Top 10 Destination Restaurants in Manila
Whether you’re looking for something full-on romantic or just want a change in scenery without having to drive too far, these places offer good food with ambience to match.
(SPOT.ph) It’s always a good idea to drive out to Tagaytay or Subic for that much-required R & R and/or just a change of smog-free scenery, but who has the time, really? Or the patience? Or, in the spirit of "misused" tax funds, extra budget? Hassle aside, there’s really no need to go that far: there are plenty of anti-city dining spots in the, er, city. Too many that we’re picking out the top 10. These 10 restaurants give you that relaxed country feel without having to drive too far.
10. Isabelo Garden Restaurant/Rustic Mornings by Isabelo
11 Isabelo Mendoza Street, San Roque, Marikina City
Tel. 510-6914; 0908-740-1645
The best-kept open secret since before Wentworth Miller came out, Isabelo is one of the reasons why Southerners and Northerners would suddenly find themselves in the depths of Marikina with a map and a sense of adventure. The hidden trash-to-treasure garden is Rustic Mornings (open to the public, breakfast) by day and Isabelo at night (private dining). While her food is undoubtedly delicious, owner Portia Baluyot’s cooking focuses on simpler homestyle cuisine, the kind of food that's easy to appreciate and worth having again and again. Her crafty mother is in charge of transforming their garden into a personal art piece.
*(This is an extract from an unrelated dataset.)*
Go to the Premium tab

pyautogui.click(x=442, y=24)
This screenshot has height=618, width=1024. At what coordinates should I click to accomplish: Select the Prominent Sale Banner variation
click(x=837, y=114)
Isabelo has gained a substantial amount of fame in the last two years (though it opened in 2004). The place is usually packed during the weekends, and especially in the morning.
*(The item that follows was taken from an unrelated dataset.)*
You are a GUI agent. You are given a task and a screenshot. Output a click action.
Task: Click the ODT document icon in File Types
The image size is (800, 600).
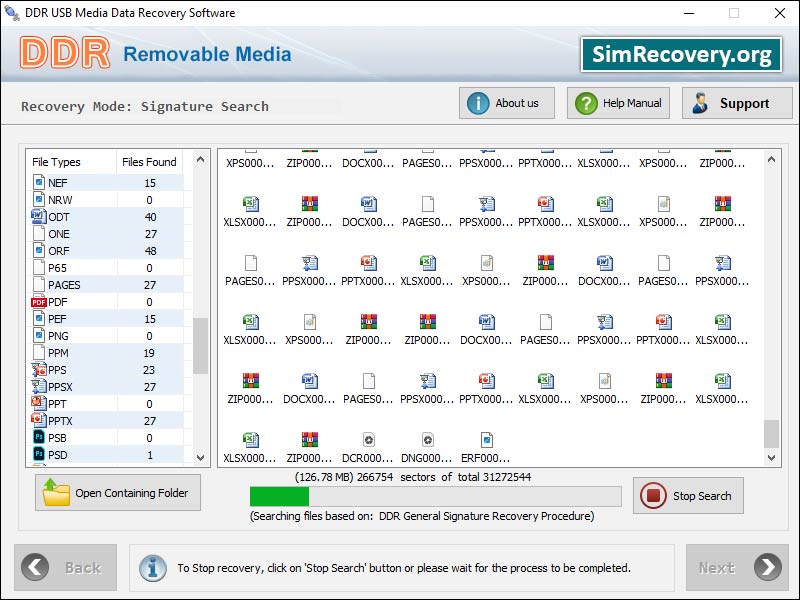point(36,217)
Recommendations: Good family place-Isabelo has more long and round tables than they have intimate setups. For Isabelo (at night), orders have to be made in advance and it's best to get a bit more than what you think is enough just because you can't order extras on the spot.
Chef Jude Mancuyas doesn’t seem so frazzled when you try her dishes, particularly the Shrimp and Squid Croquettes and the Pancake a la Mode. The coverted showroom is a calm and collected, retro-sophisticated space made up of romantic yellow lighting, large chandeliers, soft music, lucky cat figurines, and a decidedly haphazard layout that’s more relaxing than frazzled. It actually looks a bit like a kitschy home store.
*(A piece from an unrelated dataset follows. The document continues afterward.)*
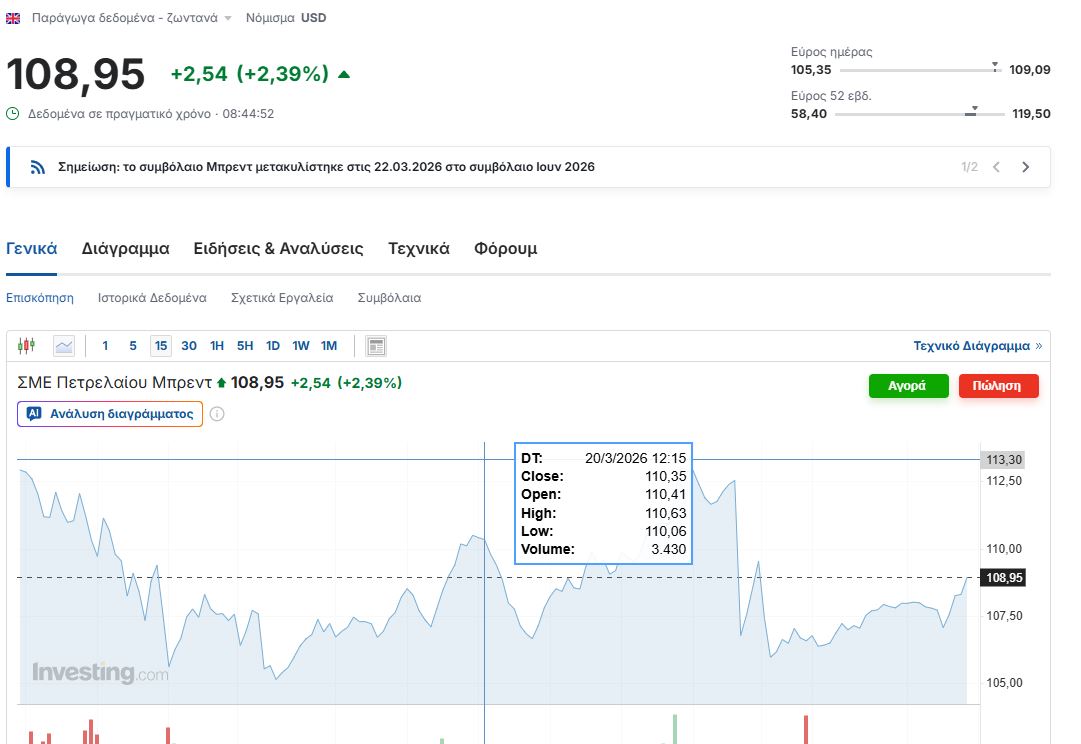Select the 1D chart interval
The width and height of the screenshot is (1081, 744).
click(272, 346)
Recommendations: This is the kind of place that makes for a good default date rendezvous. The prices are reasonable and the food is good enough. Moreover, it’s not too hard to feel at home.
8. Cantina Sicilianita
Facilities Center Building, 548 Shaw Boulevard, Mandaluyong City
Tel. No. 570-2905
Tiny and hidden, this secret spot on busy Shaw Boulevard is drowned out by the sprawling, "countryside" effect of the other eateries on this list. Cantina Sicilianita is in an unassuming section of a very modest building. It doesn't have a huge sign or pretty girls beckoning you to come in. You come here for a little taste of Sicily, and not because you happened to pass by. Owner Marky Buhain opted for an airy, quaint charm similar to those quiet corner Italian cafes. His cannolis will keep you hooked.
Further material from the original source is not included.